### Permintaan a
Ubah skala baris data mulai dari baris yang memuat "Toggle the Aplica Impuesto Especial checkbox" hingga baris data terakhir (keduanya termasuk), lalu tulis ulang semua baris itu beserta permintaannya, dengan setiap koordinat pada jawaban dikalikan 0,75 dan dibulatkan ke bilangan bulat (nilai setengah dibulatkan ke atas). Jangan sertakan gambar dalam hasilnya.
------ Kutipan Teks ------
Dinamika politik kebangsaan baik politik lokal maupun politik nasional hampir melupakan nilai-nilai fundamental masyarakat Indonesia. Padahal Indonesia merupakan negara hukum, negara religius, dan negara yang memiliki keanekaragaman adat dan budaya.
Keterkaitan etika dan politik sangat erat karena politik tanpa etika tentunya akan melahirkan dampak negative yang tersistematis. Perlu kita cermati fakta yang terjadi dilapangan bahwa beberapa kasus politik disebabkan oleh hilangnya ruh etika pada diri seorang politisi. Keterpurukan etika inilah menyebabkan maraknya kercurangan seperti politik uang, kampanye negative, pembohongan masyarakat, janji kepalsuan dan perang kata-kata.
Keterpurukan tersebut terkadang dimaknai sebagai bagian dari strategi politik untuk mencapai target. Sehingga segala cara dilakukan tanpa mengindahkan nilai hakiki yang telah dianut masyarakat Indonesia sejak pra kemerdekaan. Perlu dipahami bahwa hal ini sangat menciderai hati nurani dan prinsip demokrasi masyarakat Indonesia yang khas dengan kearifan lokal sebagai bangsa yang bermartabat.
------ Baris Data ------
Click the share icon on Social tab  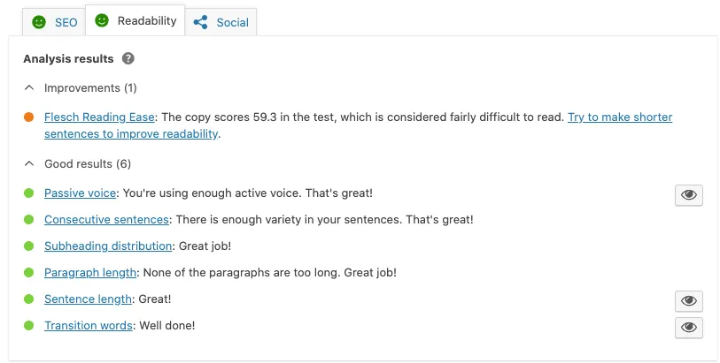(200, 22)
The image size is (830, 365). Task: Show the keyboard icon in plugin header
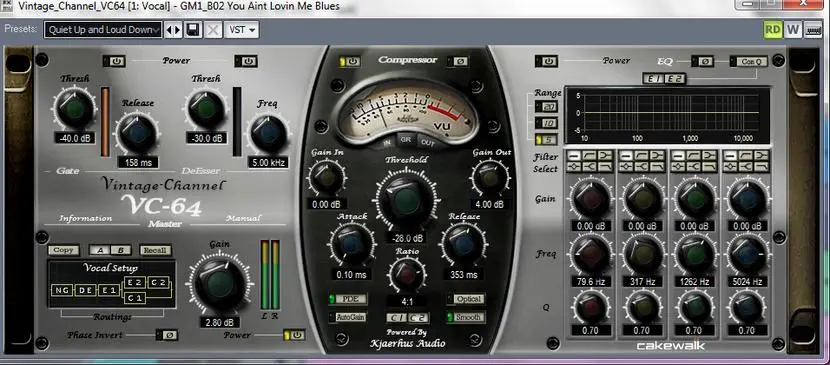coord(813,30)
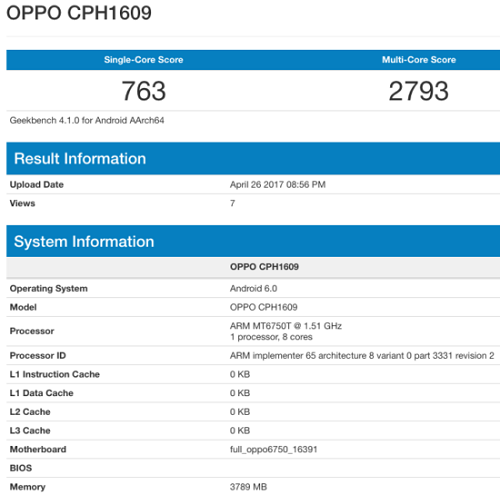
Task: Select the Multi-Core Score header
Action: point(419,60)
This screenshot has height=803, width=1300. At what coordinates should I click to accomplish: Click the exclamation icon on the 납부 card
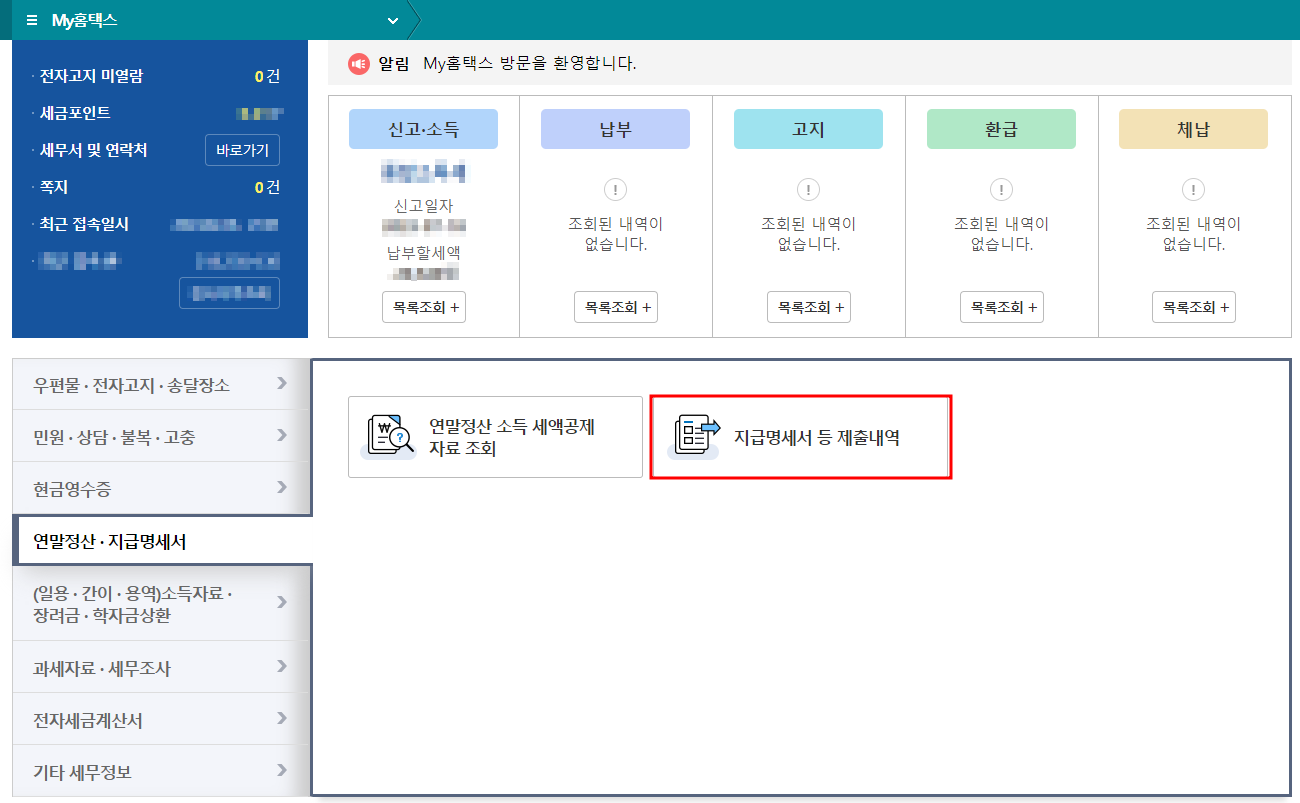pyautogui.click(x=615, y=189)
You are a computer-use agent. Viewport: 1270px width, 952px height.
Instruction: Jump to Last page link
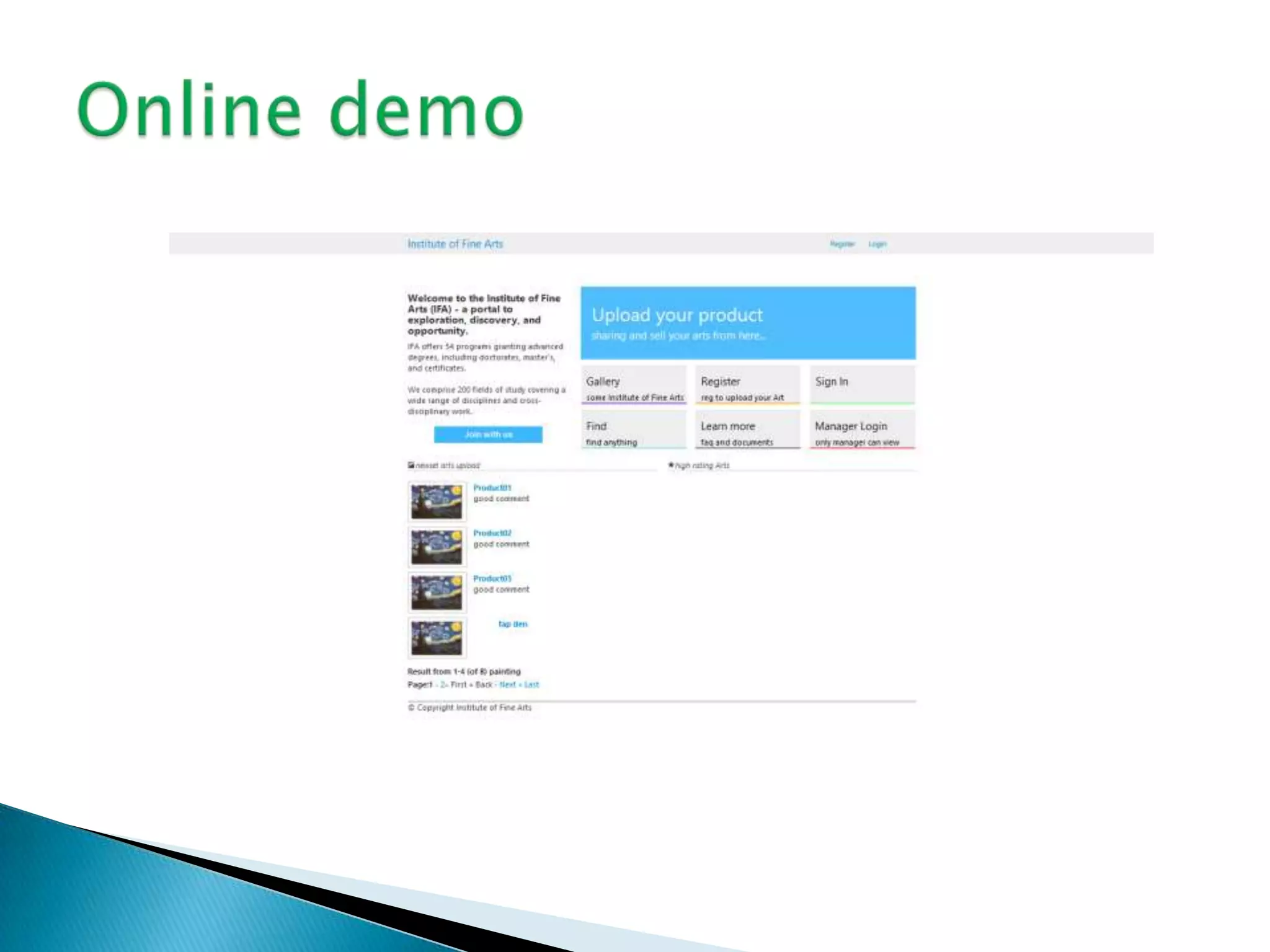click(x=531, y=685)
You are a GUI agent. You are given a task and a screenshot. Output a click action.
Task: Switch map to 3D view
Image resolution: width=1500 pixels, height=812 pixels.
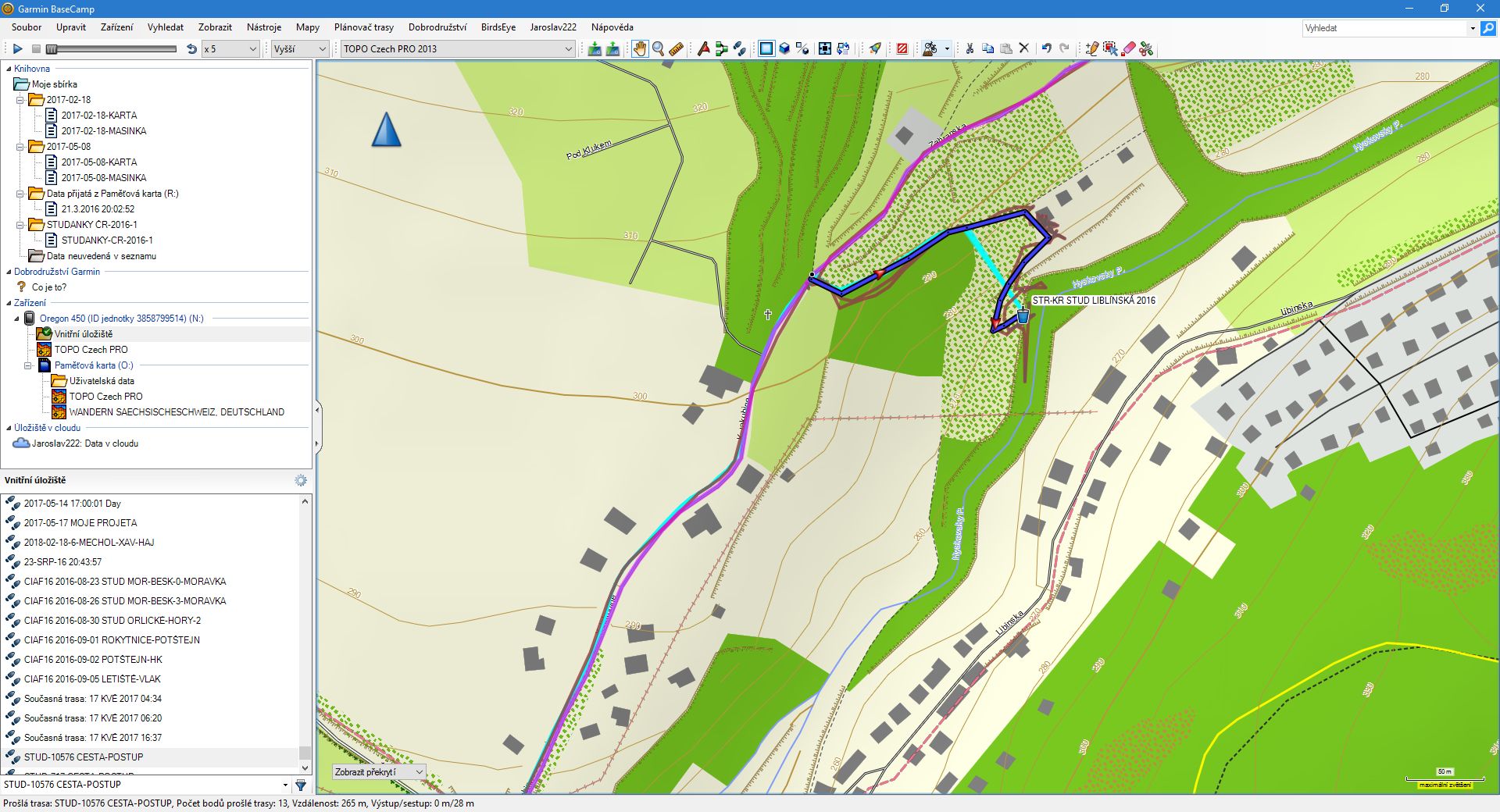(x=784, y=49)
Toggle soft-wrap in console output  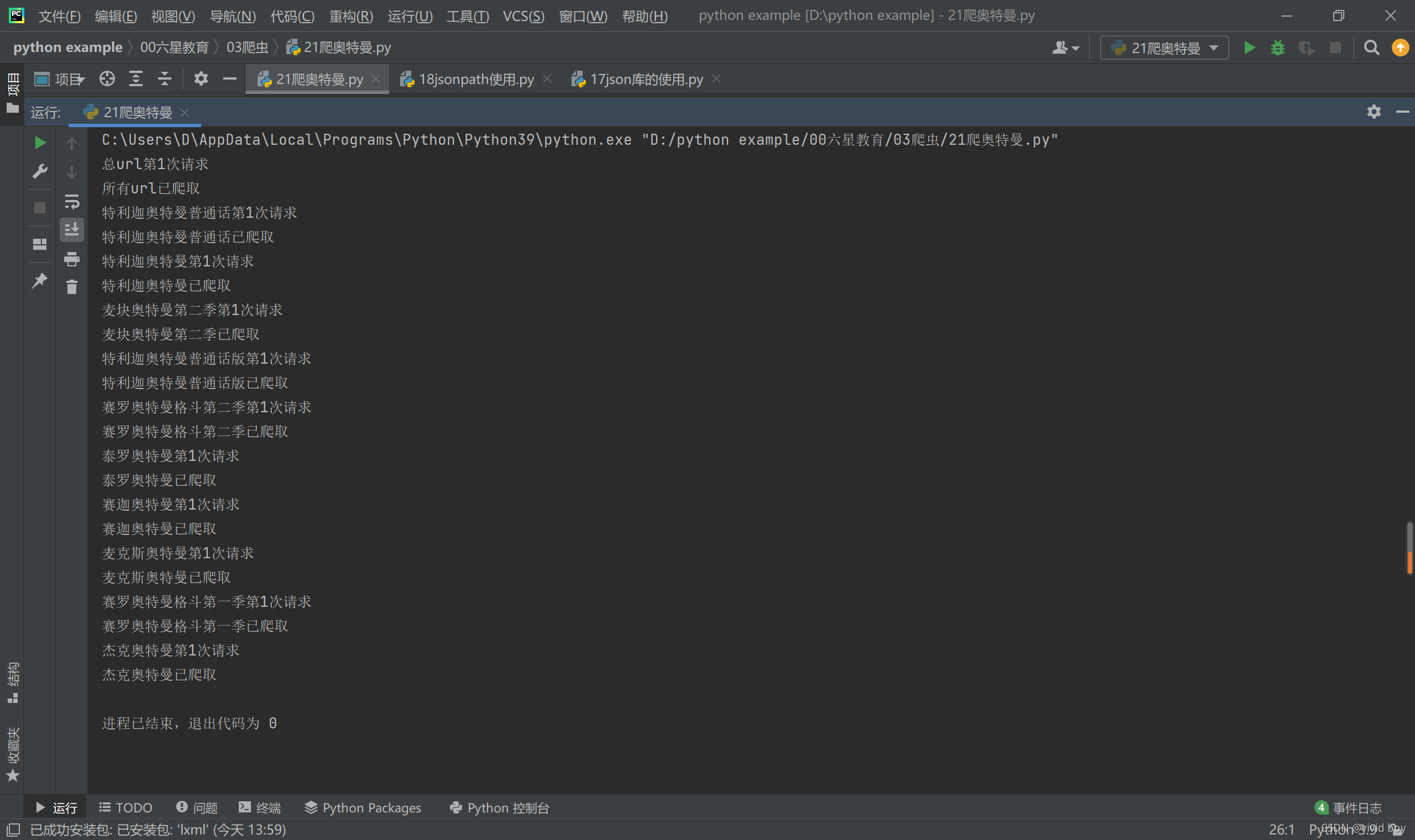click(x=71, y=202)
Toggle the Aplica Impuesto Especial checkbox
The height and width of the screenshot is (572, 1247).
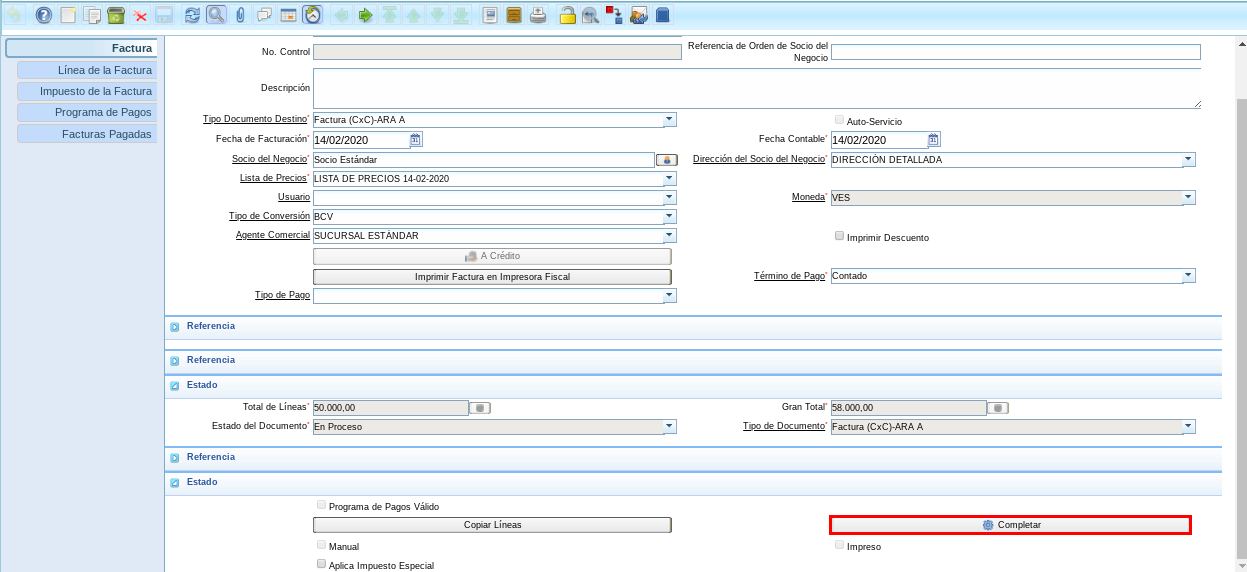tap(322, 565)
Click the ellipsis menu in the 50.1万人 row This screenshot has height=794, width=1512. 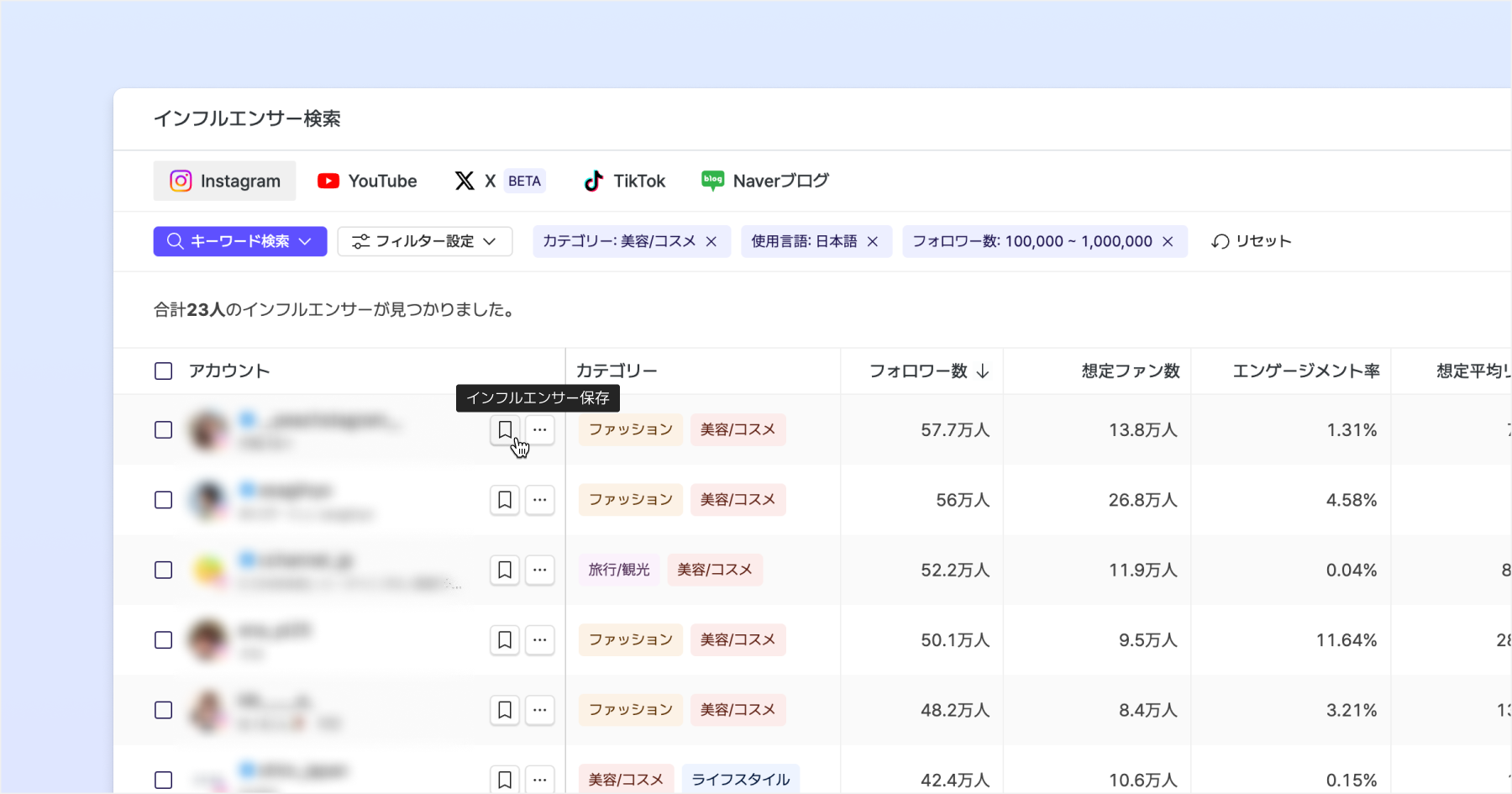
------
### Permintaan b
Ulangi tanpa perubahan bagian teks tentang etika politik mulai dari kata "Keterpurukan tersebut terkadang" hingga kata "bangsa yang bermartabat.".

### Penyelesaian Tugas a
Toggle the Aplica Impuesto Especial checkbox
The height and width of the screenshot is (572, 1247).
tap(242, 424)
Click the ellipsis menu in the 50.1万人 row This screenshot has height=794, width=1512. 

### Penyelesaian Tugas b
Keterpurukan tersebut terkadang dimaknai sebagai bagian dari strategi politik untuk mencapai target. Sehingga segala cara dilakukan tanpa mengindahkan nilai hakiki yang telah dianut masyarakat Indonesia sejak pra kemerdekaan. Perlu dipahami bahwa hal ini sangat menciderai hati nurani dan prinsip demokrasi masyarakat Indonesia yang khas dengan kearifan lokal sebagai bangsa yang bermartabat.